> **TEXT**:
Taxed to Death
If taxes are the price to pay for civilization… we begin to suspect civilization nears perfection in the United States of America.
The Congressional Budget Office (CBO) estimates Uncle Samuel hauled aboard a record $515 billion in taxes last month.
April tax receipts alone ran as much as $40 billion higher than CBO projections.
Individual income and payroll taxes rose $73 billion — or 20% — over last April.
Meantime, the federal government “only” expended $297 billion last month.
The happy result is what is known as a budget surplus — a record $218 billion surplus, in fact.
The previous record was $190 billion… established in April 2001.
Can we credit President Trump for the tax bonanza?
The Epoch Times:
The economy has been on a streak of exceeding expectations thanks partly to the “Trump effect” — a boost to confidence in the economy linked to Trump’s cuts to regulations, taxes and planned investment in infrastructure.
Let us lift a modest hymn of praise for the president!
But are we too bedazzled by April’s record surplus to glance the entire portrait?
April had its $297 billion record surplus, yes.
January had its own $49 billion surplus.
But February turned in a $215 billion budget deficit.
And March registered a $209 billion deficit.
Our rudimentary mathematics thus reveals a combined $78 billion budget deficit on the year.
If the books are to balance… an additional dose of civilization is required.
The tax haul must increase, that is — or spending must fall.

> **ASSIGNMENT 1**:
From the budget article, extract the passage that starts with "The happy result" and goes on through "the tax bonanza?".
> **ASSIGNMENT 2**:
Rewrite the paragraph of the budget article that begins "The economy has been on a streak" as a short bulleted list that keeps its main facts.
> **ASSIGNMENT 3**:
Summarize the budget article in two sentences.

> **DATA EXCERPTS**:

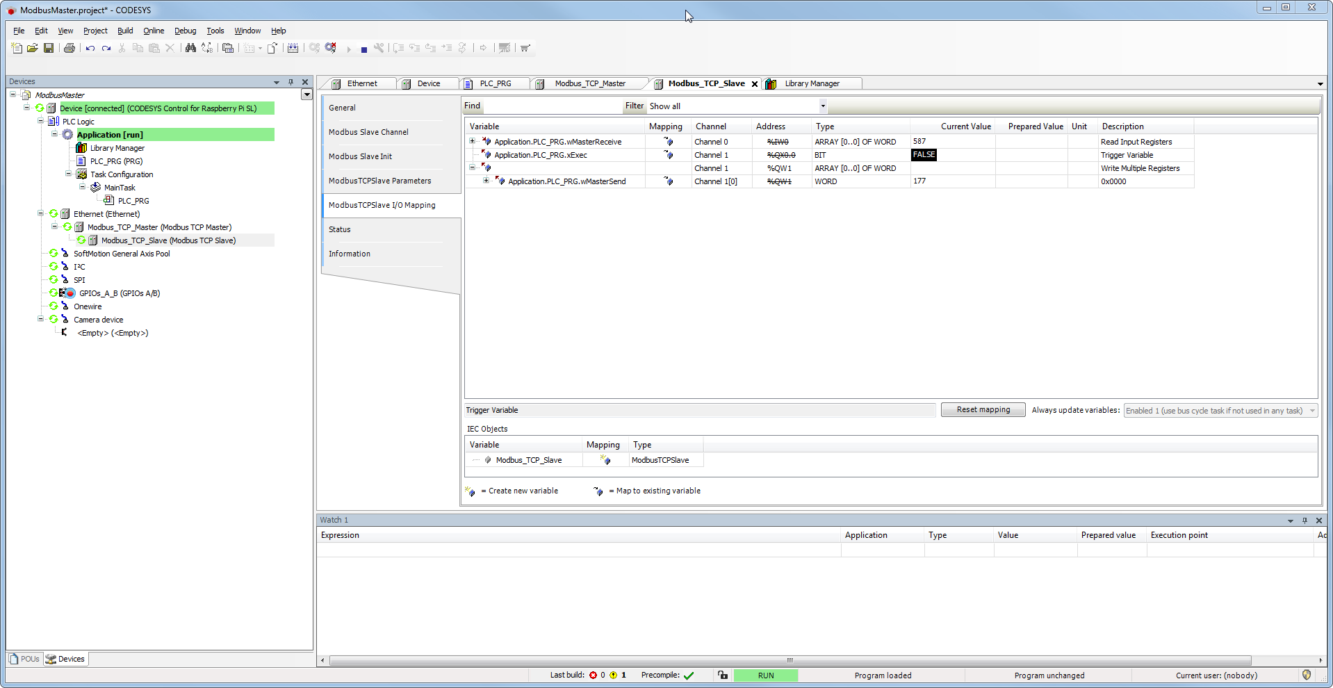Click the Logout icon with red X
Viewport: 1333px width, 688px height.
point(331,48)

* * *

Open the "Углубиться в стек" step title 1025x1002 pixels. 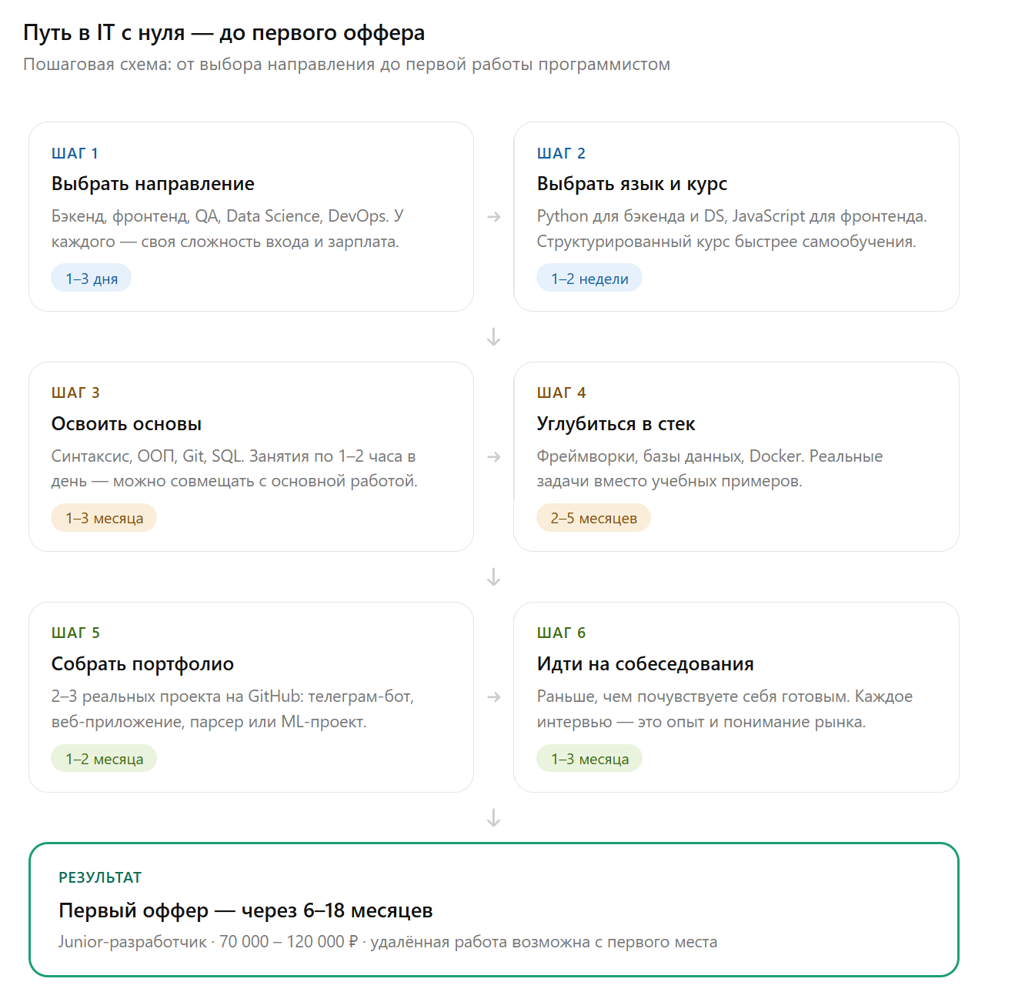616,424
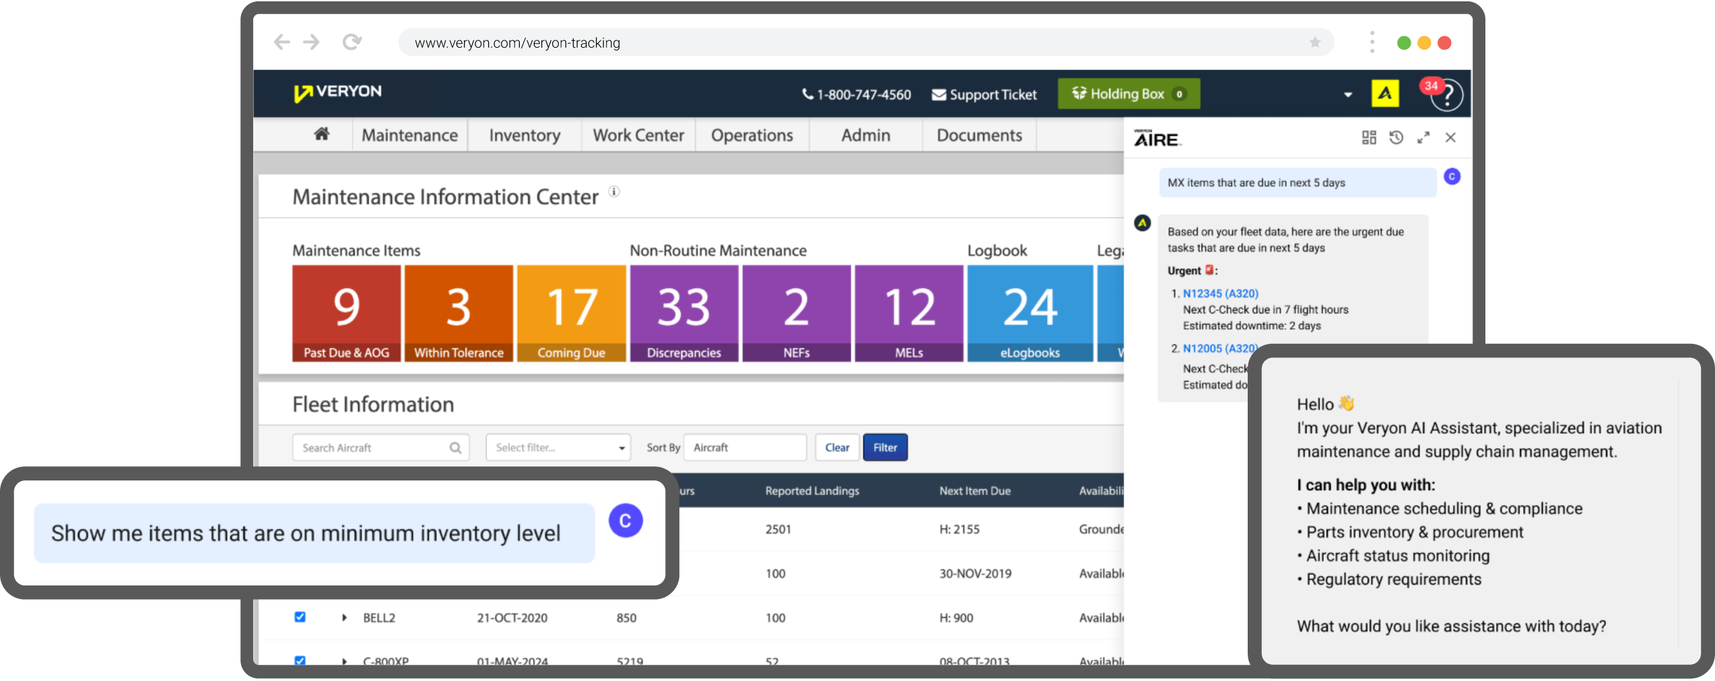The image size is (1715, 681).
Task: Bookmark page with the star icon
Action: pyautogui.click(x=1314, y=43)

> **EXERCISE SOLUTION 1**:
The happy result is what is known as a budget surplus — a record $218 billion surplus, in fact.
The previous record was $190 billion… established in April 2001.
Can we credit President Trump for the tax bonanza?

> **EXERCISE SOLUTION 2**:
- The economy has been exceeding expectations.
- This is partly credited to a "Trump effect," a boost to confidence in the economy.
- That effect is linked to Trump's cuts to regulations and taxes and to his planned investment in infrastructure.

> **EXERCISE SOLUTION 3**:
The CBO estimates that the federal government took in a record $515 billion in taxes in April while spending $297 billion, which produced a record $218 billion surplus that beat the previous record of $190 billion, set in April 2001. February and March, however, ran deficits of $215 billion and $209 billion, so balancing the books requires either a larger tax haul or lower spending.